Outro tanto, a decisão que ignora a história estabelece um multiverso anímico onde nosso deletério cultural e moral pode usar daquilo que não lhe pertence, ainda que ligado ao patrimônio intelectual de seu maior crítico, ao tempo em que assume desconhecer que, em 1968, em plena efervescência ditatorial, um gênio da língua portuguesa escreveu “roda mundo, roda-gigante, rodamoinho, roda pião, o tempo rodou em um instante, nas voltas do meu coração”.
A mensagem que a magistrada passa em sua decisão é de grandiosa covardia intelectual, já que não acredito que ela desconheça, de verdade, o fato de Chico Buarque ter escrito Roda Viva em 1968. O que ela desconhece é que não se nega ao afrontado a autoria do grito de resistência.

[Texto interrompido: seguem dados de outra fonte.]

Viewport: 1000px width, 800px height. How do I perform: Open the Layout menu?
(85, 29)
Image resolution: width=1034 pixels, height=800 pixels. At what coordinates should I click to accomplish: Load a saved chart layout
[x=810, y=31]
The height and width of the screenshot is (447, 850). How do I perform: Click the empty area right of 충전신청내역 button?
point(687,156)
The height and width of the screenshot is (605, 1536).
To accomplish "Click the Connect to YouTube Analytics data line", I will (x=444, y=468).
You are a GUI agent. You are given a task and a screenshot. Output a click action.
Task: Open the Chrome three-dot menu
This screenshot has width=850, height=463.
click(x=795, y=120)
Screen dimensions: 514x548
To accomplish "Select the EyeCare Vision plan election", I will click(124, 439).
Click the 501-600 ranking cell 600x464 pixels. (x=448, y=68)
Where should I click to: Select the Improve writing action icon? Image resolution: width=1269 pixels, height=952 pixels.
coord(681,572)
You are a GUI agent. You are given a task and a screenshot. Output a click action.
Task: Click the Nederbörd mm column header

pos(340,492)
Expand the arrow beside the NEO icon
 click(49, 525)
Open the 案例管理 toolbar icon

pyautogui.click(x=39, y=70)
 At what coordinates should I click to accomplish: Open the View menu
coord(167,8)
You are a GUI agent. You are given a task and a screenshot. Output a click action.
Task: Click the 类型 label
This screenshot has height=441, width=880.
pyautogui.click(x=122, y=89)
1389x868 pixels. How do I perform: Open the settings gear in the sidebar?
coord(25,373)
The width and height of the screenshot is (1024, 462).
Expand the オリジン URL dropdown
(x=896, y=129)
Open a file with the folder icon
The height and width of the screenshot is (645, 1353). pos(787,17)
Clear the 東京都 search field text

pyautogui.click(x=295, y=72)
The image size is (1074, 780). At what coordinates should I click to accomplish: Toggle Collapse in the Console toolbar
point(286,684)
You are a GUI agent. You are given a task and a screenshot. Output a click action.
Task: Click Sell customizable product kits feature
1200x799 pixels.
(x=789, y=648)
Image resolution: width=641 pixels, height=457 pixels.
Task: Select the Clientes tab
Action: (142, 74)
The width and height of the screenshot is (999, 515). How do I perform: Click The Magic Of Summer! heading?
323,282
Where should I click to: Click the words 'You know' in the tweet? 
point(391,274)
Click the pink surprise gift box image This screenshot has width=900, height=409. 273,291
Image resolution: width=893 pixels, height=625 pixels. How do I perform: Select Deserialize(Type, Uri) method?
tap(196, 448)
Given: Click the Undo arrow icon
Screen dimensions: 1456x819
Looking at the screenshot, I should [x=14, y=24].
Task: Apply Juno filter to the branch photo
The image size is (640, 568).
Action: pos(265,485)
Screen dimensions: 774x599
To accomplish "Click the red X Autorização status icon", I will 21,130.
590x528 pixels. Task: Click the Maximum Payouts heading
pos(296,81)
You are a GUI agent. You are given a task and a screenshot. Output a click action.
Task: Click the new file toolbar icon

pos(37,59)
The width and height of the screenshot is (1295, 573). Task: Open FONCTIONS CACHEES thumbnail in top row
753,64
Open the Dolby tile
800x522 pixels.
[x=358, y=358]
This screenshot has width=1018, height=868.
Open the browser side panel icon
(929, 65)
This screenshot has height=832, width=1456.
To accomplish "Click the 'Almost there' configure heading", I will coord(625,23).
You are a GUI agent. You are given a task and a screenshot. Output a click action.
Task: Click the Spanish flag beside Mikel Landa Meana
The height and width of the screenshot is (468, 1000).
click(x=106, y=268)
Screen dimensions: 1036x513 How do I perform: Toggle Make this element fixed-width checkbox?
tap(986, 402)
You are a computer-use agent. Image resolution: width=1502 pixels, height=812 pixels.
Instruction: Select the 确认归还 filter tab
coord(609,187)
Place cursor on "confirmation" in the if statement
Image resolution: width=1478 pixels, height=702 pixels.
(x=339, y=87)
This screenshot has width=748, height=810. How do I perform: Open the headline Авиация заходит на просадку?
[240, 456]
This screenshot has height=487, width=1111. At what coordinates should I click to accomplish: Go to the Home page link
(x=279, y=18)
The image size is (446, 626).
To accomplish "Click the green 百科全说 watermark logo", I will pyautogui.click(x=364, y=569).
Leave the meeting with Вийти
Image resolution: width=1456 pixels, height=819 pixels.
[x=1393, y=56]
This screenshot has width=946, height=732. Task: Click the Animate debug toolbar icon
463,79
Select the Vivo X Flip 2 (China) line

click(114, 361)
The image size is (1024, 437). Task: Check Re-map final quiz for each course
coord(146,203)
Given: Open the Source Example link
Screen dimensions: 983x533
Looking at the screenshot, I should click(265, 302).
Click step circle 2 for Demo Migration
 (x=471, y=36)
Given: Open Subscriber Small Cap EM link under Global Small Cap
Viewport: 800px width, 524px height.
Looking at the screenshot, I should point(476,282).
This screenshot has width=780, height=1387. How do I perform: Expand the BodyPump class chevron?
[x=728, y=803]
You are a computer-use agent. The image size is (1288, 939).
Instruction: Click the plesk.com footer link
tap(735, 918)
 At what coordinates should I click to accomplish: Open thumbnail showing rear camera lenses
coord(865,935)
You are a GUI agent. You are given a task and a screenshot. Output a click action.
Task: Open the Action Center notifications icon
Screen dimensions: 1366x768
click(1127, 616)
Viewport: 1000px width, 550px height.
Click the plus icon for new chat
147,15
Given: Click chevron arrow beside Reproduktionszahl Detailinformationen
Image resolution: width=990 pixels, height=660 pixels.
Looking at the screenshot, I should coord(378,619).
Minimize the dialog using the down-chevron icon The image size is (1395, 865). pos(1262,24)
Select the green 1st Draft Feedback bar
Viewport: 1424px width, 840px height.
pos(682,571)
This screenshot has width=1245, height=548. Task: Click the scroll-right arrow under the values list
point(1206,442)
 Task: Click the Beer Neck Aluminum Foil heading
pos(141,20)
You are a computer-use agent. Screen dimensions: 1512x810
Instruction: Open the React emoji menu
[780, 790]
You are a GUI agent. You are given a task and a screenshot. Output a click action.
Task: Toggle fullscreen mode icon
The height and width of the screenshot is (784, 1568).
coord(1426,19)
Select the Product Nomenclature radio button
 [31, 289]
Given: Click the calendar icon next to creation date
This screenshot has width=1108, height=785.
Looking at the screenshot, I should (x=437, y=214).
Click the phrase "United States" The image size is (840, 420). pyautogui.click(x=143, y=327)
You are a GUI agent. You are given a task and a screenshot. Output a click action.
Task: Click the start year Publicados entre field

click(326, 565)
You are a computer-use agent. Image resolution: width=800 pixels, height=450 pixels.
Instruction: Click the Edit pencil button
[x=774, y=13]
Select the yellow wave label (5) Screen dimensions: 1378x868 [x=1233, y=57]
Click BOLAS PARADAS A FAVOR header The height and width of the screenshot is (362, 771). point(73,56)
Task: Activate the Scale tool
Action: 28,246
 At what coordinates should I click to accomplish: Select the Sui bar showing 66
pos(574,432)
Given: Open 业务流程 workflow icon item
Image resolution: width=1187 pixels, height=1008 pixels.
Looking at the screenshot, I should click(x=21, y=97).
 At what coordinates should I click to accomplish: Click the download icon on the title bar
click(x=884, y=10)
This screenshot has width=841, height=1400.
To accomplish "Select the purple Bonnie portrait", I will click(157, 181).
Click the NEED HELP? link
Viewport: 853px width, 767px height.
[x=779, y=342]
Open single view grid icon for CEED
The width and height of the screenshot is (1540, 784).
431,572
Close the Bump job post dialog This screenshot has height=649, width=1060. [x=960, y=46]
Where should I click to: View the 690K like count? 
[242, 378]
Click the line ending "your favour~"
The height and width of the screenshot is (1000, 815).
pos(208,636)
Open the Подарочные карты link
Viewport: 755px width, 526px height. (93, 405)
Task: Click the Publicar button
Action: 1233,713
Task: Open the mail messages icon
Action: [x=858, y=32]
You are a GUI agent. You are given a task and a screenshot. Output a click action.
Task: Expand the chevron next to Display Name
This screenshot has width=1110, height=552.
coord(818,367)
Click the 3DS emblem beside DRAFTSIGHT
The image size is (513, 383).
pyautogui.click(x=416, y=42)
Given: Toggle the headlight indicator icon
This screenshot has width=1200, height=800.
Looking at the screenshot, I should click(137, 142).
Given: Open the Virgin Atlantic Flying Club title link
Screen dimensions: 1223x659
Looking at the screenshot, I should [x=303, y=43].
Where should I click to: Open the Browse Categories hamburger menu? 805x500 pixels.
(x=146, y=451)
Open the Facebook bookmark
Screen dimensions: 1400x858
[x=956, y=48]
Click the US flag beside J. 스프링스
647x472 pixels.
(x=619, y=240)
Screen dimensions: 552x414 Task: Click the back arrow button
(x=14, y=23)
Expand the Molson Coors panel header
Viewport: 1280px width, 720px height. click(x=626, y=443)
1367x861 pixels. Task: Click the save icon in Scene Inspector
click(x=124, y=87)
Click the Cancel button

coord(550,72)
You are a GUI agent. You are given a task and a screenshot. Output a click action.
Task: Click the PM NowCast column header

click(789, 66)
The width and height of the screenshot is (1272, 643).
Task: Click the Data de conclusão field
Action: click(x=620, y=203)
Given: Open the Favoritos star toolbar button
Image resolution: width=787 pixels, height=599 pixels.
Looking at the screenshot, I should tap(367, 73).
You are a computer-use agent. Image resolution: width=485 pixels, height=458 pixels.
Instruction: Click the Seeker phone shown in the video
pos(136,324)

Roda Viva foi meu grito de resistência ao longo de minha vida, naquilo que sempre fui “contra a corrente, até não poder resistir”, suposto que “na volta do barco é que se sente o quanto deixou de cumprir”.
Deixei muito por fazer. Como queria, por exemplo, não ter me educado o suficiente para chamar quem desconhece a poesia de Chico de excelência. Não há excelência alguma na ignorância, consoante bem demonstram os seguidores do messias que acreditam protestar em próprios do exército cantando Vandré.
A vida, imitando a arte, deixa evidente que já “faz tempo que a gente cultiva a mais linda roseira que há, mas eis que chega roda viva e carrega a roseira pra lá”.
Sim, a decisão da juíza fluminense, nos termos em que foi posta, levou minha roseira pra lá, ainda que não tenha o condão de levar junto o perfume das rosas que carregou.
Ficou o perfume da vida, é fato, mas este foi aviltado no mau cheiro insuportável da ignorância seletiva de quem acredita saber o direito, sem nada conhecer da vida.
Sinal dos tempos?
Aguardo, assombrado ainda, novos capítulos. Entrementes não dá para negar que o universo paralelo em que nos encontramos, também chamado multiverso ou distopia, produz essa natureza de situação, absolutamente deletéria cultural de conquistas civilizatórias.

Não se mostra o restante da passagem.